- PROBLEM TO SOLVE -
So that the copy stays text only, transcribe the data below exactly and exclude the images.

Source data
▬▬▬▬▬▬

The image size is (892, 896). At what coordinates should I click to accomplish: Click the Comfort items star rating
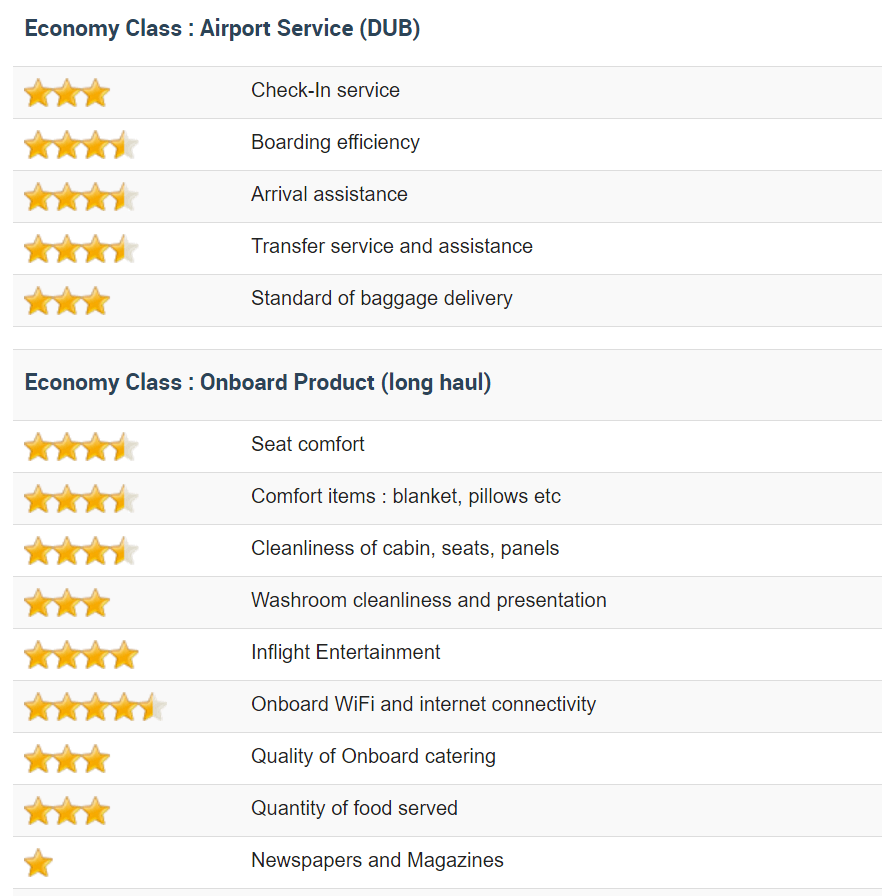(80, 499)
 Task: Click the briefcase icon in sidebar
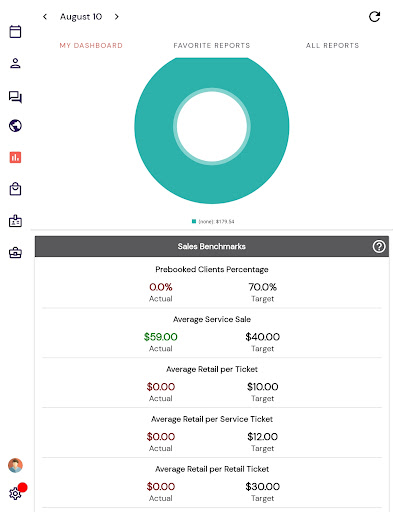15,253
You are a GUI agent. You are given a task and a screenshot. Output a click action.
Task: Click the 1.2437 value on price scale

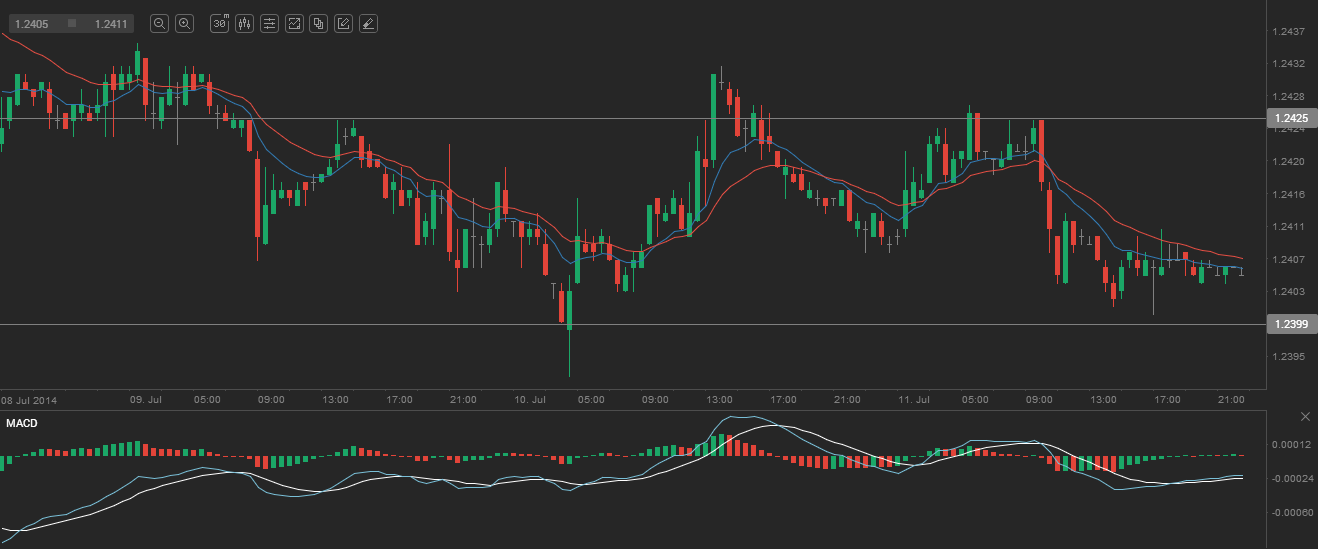[1288, 32]
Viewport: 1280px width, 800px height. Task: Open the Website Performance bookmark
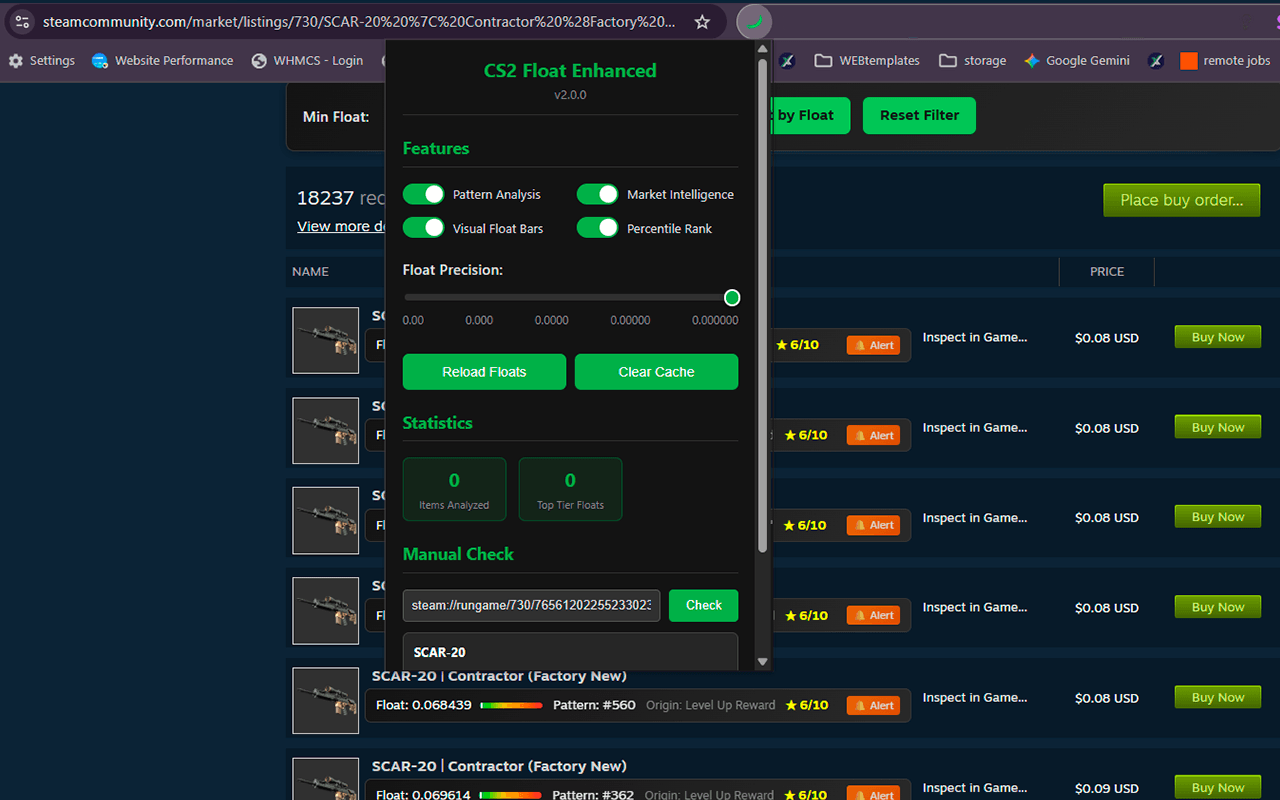point(162,61)
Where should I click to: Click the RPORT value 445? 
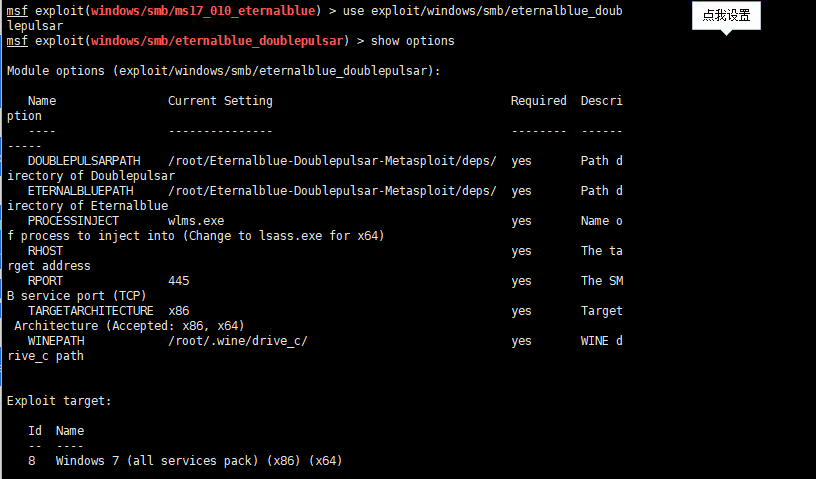coord(179,281)
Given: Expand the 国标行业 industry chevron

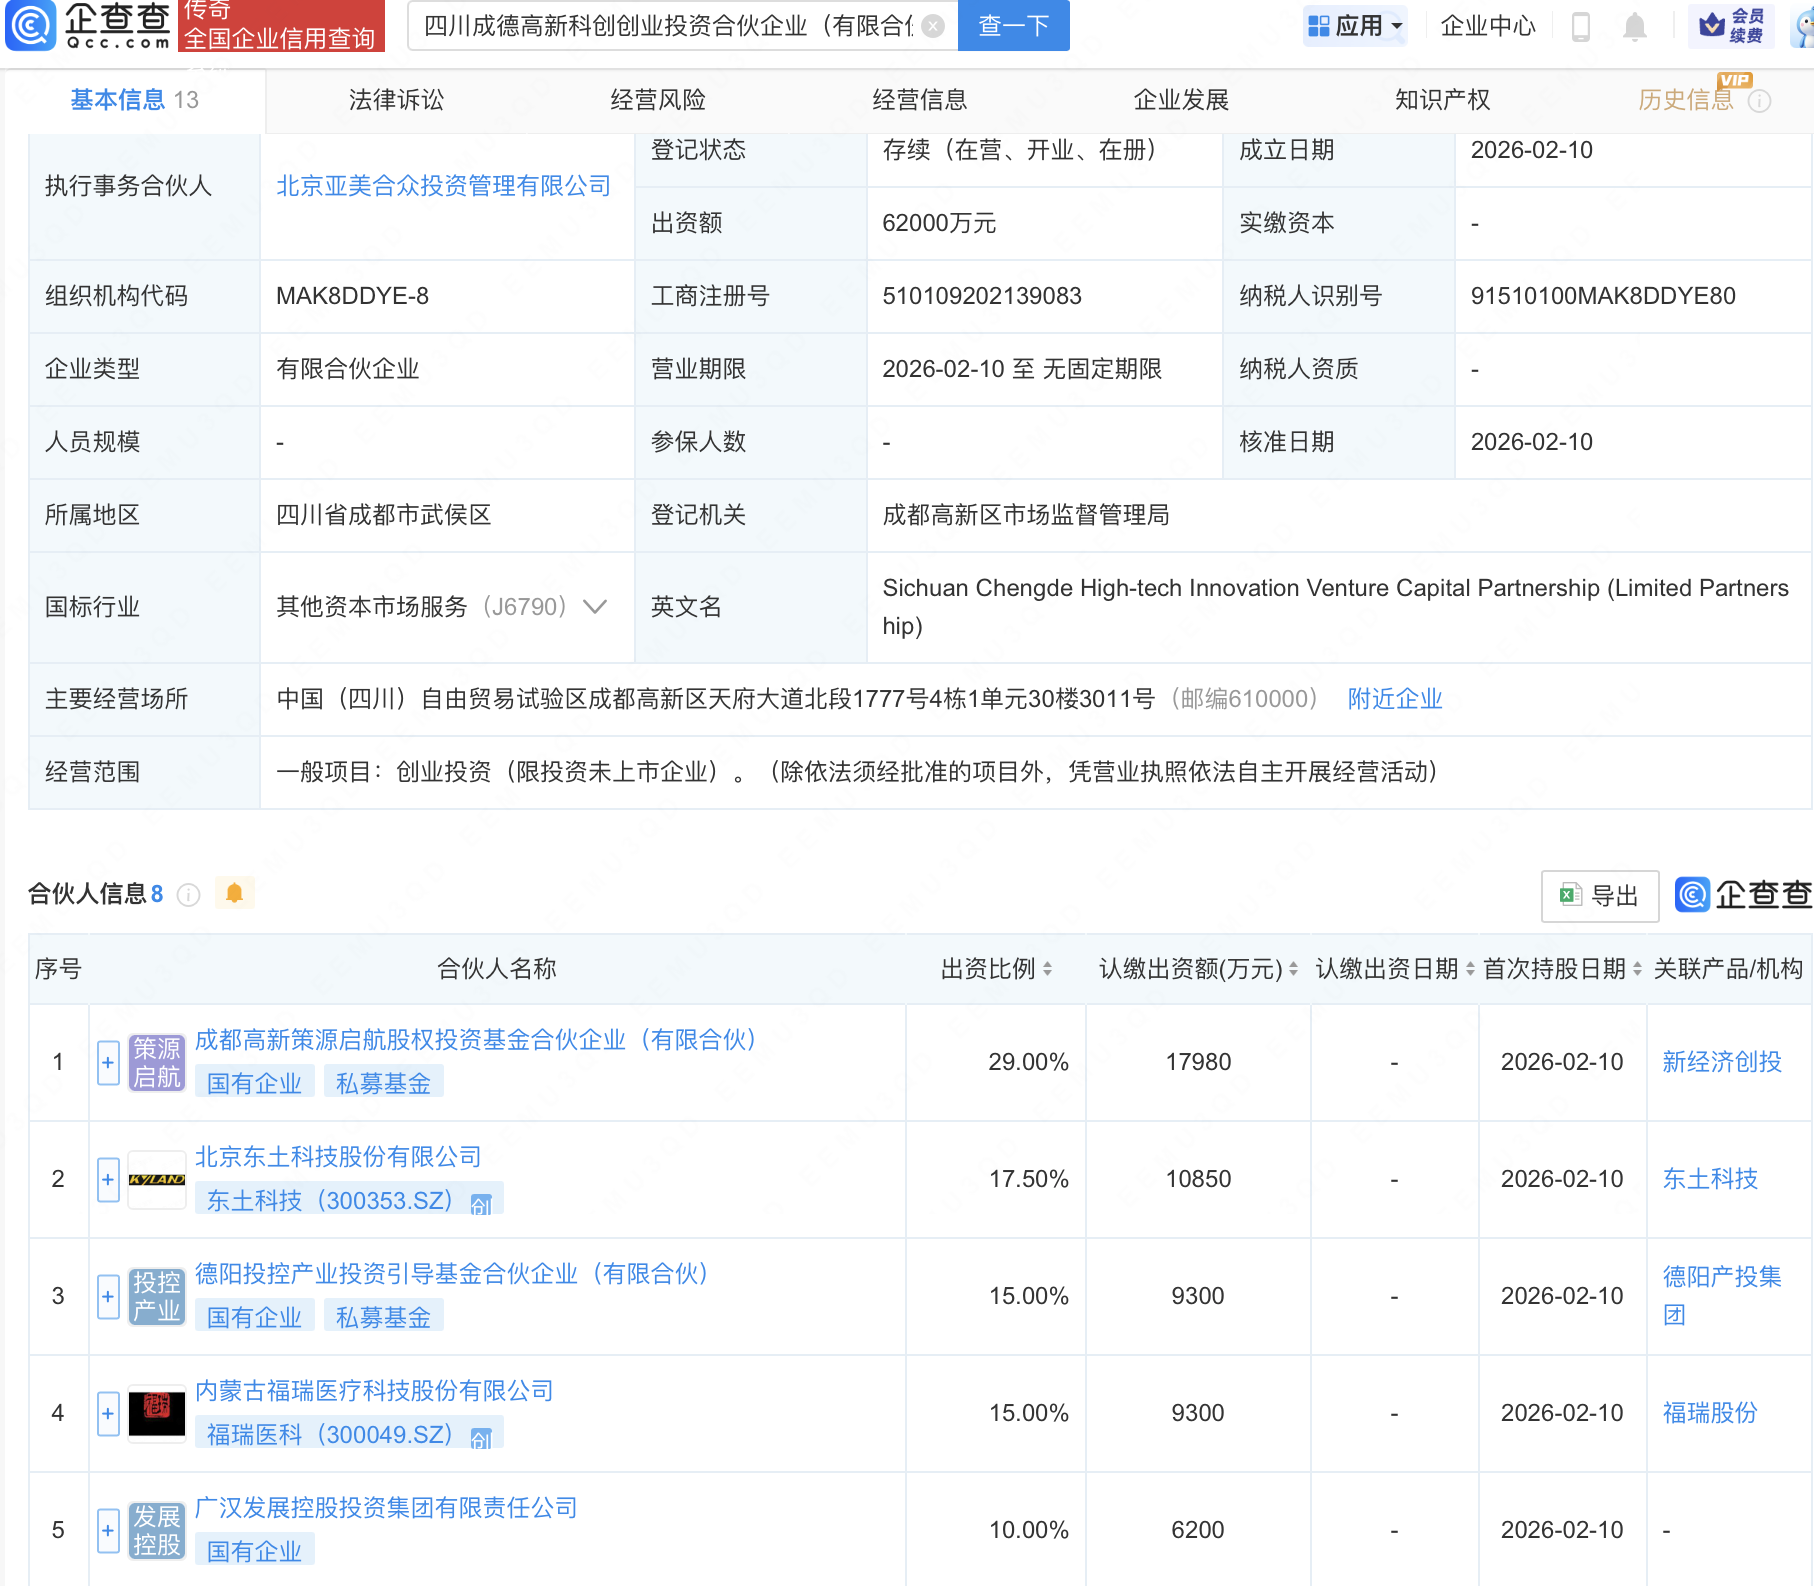Looking at the screenshot, I should 595,607.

▬▬▬▬▬▬

- EXERCISE RESULT -
The image size is (892, 896). At what coordinates should I click to accomplish: Click the Comfort items star rating
(80, 499)
 Task: Click the briefcase icon in sidebar
15,253
You are a GUI agent. You are given a task and a screenshot. Output a click action.
Task: Click the 1.2437 value on price scale

[1288, 32]
Viewport: 1280px width, 800px height. Task: Open the Website Performance bookmark
point(162,61)
Where should I click to: Click the RPORT value 445? 
coord(179,281)
Given: Expand the 国标行业 industry chevron

Looking at the screenshot, I should 595,607.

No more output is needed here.